===== Materials provided =====
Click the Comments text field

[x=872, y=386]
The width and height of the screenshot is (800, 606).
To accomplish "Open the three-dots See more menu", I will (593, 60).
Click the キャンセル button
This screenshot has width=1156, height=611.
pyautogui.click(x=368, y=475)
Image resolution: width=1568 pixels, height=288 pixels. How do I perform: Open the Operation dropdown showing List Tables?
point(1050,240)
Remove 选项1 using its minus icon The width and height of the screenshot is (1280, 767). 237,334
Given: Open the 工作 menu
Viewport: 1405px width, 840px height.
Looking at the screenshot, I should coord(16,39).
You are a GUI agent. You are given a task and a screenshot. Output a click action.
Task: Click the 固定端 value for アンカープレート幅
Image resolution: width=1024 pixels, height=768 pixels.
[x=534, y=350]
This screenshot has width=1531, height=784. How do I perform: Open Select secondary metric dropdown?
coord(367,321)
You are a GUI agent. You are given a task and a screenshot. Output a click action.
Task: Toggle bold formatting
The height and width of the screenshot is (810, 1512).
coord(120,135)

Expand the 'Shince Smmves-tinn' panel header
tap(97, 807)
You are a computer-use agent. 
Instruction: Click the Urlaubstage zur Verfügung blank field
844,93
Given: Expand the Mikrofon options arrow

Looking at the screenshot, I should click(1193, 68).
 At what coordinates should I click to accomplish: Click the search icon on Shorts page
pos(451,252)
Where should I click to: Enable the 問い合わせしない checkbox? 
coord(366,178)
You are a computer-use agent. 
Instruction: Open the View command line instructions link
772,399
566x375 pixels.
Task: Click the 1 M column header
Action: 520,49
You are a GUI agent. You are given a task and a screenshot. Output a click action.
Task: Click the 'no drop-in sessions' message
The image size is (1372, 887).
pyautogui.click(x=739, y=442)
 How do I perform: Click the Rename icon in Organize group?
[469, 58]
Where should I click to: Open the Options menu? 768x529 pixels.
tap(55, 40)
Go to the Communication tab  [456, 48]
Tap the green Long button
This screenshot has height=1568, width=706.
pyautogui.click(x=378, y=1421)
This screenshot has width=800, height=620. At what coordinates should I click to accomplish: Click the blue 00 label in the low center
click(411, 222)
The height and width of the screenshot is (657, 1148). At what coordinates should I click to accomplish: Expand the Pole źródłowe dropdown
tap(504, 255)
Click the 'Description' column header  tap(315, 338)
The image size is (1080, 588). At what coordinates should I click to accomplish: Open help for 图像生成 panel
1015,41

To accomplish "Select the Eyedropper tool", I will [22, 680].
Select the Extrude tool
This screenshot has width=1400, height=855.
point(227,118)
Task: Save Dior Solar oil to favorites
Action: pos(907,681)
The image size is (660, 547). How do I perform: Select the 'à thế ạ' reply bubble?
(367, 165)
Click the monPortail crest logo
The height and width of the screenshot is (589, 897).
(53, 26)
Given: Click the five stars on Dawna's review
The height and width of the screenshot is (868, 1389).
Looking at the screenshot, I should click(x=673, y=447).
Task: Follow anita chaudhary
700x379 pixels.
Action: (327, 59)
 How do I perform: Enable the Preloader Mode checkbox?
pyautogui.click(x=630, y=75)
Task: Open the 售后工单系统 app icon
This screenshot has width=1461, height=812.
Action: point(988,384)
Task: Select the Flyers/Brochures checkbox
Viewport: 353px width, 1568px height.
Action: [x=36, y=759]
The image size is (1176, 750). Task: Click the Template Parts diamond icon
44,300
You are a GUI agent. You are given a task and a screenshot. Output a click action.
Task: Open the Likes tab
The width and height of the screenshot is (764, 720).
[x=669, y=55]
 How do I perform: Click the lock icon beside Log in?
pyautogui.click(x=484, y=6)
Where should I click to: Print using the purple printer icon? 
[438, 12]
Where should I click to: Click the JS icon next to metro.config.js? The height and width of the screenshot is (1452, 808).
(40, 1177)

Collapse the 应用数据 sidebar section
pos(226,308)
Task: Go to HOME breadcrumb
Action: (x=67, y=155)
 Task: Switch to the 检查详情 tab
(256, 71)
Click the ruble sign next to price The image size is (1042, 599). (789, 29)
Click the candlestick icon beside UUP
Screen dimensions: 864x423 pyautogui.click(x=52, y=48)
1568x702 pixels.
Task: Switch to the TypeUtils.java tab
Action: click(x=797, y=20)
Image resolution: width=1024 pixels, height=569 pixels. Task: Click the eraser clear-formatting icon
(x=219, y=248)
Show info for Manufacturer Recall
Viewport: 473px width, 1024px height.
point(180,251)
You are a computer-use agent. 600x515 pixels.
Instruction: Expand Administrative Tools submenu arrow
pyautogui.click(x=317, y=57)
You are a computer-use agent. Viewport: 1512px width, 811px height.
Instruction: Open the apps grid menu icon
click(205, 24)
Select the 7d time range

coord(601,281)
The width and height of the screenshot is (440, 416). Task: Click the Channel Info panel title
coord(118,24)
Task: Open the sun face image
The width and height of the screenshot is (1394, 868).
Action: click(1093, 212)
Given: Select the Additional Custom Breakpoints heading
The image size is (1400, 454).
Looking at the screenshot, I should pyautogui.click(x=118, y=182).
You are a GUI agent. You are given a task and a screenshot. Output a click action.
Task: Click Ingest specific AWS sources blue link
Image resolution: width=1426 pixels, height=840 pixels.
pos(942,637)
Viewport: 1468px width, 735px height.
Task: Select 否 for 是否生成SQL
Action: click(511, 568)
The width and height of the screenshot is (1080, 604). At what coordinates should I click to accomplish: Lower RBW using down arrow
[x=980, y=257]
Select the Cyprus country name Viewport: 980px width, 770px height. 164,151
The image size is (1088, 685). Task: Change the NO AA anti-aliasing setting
=====
Problem requirements:
Copy the entries above word for word, starting at the line containing "Task: Open the 售后工单系统 app icon" and continuing through the line containing "Click the ruble", including both of those lines.

Exercise answer:
Task: Open the 售后工单系统 app icon
This screenshot has width=1461, height=812.
Action: point(988,384)
Task: Select the Flyers/Brochures checkbox
Viewport: 353px width, 1568px height.
Action: [x=36, y=759]
The image size is (1176, 750). Task: Click the Template Parts diamond icon
44,300
You are a GUI agent. You are given a task and a screenshot. Output a click action.
Task: Open the Likes tab
The width and height of the screenshot is (764, 720).
[x=669, y=55]
 How do I perform: Click the lock icon beside Log in?
pyautogui.click(x=484, y=6)
Where should I click to: Print using the purple printer icon? 
[438, 12]
Where should I click to: Click the JS icon next to metro.config.js? The height and width of the screenshot is (1452, 808).
(40, 1177)

Collapse the 应用数据 sidebar section
pos(226,308)
Task: Go to HOME breadcrumb
Action: (x=67, y=155)
 Task: Switch to the 检查详情 tab
(256, 71)
Click the ruble sign next to price The image size is (1042, 599). (789, 29)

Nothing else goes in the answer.